Methods: Sod1 and Fezf2 knockout mouse lines were crossed to generate a model that expresses a mutant of the murine Sod1 gene ubiquitously, a condition sufficient to induce progressive motor symptoms and premature death, but genetically lacks corticospinal neurons and other subcerebral projection neurons, one of the main populations of corticofugal neurons. Disease onset and survival were recorded, and weight and motor behavior were followed longitudinally. Hyper-reflexia and spasticity were monitored using electromyographic recordings. Neurodegeneration and gliosis were assessed by histological techniques.

Results: Absence of subcerebral projection neurons delayed disease onset, reduced weight loss and motor impairment, and increased survival without modifying disease duration. Absence of corticospinal neurons also limited presymptomatic hyper-reflexia, a typical component of the upper motoneuron syndrome.

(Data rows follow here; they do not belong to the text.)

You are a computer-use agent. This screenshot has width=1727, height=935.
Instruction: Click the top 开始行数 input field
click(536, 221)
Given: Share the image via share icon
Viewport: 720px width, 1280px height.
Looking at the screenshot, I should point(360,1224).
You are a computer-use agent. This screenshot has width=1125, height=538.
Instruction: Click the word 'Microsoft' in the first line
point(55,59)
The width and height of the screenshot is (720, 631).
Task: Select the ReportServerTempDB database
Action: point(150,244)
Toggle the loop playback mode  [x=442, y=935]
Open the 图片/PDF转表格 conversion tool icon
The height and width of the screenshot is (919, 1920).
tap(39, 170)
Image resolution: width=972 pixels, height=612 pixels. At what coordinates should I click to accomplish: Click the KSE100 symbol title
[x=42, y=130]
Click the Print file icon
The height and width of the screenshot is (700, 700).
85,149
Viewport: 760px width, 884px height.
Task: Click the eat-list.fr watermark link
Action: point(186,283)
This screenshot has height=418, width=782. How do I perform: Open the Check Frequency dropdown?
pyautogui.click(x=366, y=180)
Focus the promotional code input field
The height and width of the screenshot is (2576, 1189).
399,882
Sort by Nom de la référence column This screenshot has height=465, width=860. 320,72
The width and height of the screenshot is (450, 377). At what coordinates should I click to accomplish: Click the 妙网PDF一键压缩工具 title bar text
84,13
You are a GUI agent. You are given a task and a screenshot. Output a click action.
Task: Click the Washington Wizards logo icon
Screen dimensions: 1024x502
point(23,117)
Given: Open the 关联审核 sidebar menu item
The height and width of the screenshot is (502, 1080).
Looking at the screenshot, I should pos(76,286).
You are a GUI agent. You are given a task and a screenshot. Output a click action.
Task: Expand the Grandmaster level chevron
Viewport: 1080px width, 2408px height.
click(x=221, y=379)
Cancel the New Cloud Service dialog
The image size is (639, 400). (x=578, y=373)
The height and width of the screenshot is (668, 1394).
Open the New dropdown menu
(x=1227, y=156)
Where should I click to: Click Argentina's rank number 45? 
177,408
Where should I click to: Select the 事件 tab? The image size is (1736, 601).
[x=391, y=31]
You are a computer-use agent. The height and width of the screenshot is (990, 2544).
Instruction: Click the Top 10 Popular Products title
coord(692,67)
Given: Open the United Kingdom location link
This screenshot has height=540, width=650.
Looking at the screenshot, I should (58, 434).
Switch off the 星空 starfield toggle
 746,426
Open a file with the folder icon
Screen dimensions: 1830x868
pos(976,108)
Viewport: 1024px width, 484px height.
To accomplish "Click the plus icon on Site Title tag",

Interpretation: Major corticofugal tracts are crucial to the onset and progression of amyotrophic lateral sclerosis. In the context of the disease, subcerebral projection neurons might carry detrimental signals to their downstream targets. In its entirety, this study provides the first experimental arguments in favor of the corticofugal hypothesis of amyotrophic lateral sclerosis. ANN NEUROL 2020;88:688-702.